- **INSTRUCTIONS TO FOLLOW**:
Among the lines of the listing below, count those with the string "voor". Give the number and no commentary.
── DATA FOR THIS EXERCISE ──
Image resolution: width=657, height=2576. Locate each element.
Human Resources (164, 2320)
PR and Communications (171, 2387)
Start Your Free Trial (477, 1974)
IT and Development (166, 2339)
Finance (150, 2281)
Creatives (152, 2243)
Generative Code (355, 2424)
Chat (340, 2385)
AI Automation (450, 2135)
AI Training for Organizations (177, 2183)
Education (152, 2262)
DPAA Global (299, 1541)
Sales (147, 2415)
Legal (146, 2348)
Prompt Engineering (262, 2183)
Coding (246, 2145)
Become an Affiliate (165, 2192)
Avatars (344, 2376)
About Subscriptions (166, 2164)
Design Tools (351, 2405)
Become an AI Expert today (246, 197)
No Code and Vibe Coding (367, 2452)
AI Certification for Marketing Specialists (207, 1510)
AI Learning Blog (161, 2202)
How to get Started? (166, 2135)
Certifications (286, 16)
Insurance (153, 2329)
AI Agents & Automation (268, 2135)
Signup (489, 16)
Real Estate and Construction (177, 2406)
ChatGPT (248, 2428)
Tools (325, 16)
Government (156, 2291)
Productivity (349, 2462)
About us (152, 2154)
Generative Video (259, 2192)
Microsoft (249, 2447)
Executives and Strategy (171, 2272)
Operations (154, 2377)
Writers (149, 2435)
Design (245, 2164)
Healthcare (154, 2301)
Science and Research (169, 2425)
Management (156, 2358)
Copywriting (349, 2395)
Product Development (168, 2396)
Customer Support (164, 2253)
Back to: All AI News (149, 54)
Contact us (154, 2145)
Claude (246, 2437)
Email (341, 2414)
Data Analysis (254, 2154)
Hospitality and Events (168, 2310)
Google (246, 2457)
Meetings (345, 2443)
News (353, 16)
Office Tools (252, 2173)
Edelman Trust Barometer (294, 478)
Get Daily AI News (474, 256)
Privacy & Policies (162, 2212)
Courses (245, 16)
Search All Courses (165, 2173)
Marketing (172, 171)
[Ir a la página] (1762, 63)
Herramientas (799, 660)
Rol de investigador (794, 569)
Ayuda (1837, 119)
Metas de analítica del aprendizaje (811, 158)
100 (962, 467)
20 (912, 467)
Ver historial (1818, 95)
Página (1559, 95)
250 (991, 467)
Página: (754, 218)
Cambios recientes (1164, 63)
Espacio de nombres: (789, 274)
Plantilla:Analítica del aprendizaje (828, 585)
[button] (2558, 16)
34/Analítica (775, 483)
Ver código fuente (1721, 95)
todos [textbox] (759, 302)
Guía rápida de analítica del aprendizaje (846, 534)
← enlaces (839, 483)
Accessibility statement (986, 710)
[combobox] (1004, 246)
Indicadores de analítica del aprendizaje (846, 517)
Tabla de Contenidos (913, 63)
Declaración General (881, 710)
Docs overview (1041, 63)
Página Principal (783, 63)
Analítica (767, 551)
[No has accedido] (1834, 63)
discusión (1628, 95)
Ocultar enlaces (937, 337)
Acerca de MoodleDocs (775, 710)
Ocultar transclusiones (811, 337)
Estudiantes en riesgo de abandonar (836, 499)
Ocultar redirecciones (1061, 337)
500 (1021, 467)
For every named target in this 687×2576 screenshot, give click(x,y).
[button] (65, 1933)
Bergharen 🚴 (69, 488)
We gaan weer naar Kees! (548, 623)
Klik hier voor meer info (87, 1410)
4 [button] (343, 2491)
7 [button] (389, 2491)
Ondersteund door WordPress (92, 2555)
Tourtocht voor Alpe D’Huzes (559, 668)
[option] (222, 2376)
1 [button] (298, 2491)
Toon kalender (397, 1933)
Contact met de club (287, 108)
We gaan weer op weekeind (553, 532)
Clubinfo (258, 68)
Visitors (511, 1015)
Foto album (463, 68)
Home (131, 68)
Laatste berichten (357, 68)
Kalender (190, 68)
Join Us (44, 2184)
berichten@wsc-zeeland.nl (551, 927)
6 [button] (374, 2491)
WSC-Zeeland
───
- **REPLY**:
2